It’s an old cliché to bemoan what is compared to what used to be. But as the morning sun rises over the fluoro debris and thousands of empty plastic cups from the night before, it's hard for me to do much else.
I’m standing on a crowded Haad Rin beach on Thailand’s idyllic Koh Phangan, home to the original and now infamous Full Moon Party. Hours before, 20,000 bodies writhed together in motion to pulsating house music, fuelled by cheap alcohol and magic mushroom milkshakes. Now, among the rapidly sobering hardcore who continue to dance, a smattering of those bodies dot the beach, their semi-conscious, half-naked torsos slowly roasting in the Thai sun. They lie surrounded by beer bottles, shattered glass, and plastic buckets.
It's all a bit depressing, but of course there's nothing particularly original about any of this. The descent of the Full Moon Party from fabled hippy love-in to an 18-30-club-rave-on-sea has been in motion for years.
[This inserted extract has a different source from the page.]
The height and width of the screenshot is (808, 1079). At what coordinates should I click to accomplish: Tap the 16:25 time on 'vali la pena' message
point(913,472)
Once arcane events attended by 30 or so loved up psytrancers who, for all their faults, at least seemed to be striving for some kind of spiritual experience, now the Full Moon Parties seem to be yet another hedonistic playpen for actuarial science students whose idea of a spiritual experience is getting a henna tattoo.
Annabelle, 21, from Leighton Buzzard, told me, “We are going to get very drunk,” and that any concerns for safety that she and her group might have were likely to “go out the window after a few drinks.” She wore multiple bandages on her legs and arm—the result of a fall from a stage at a party earlier in the week.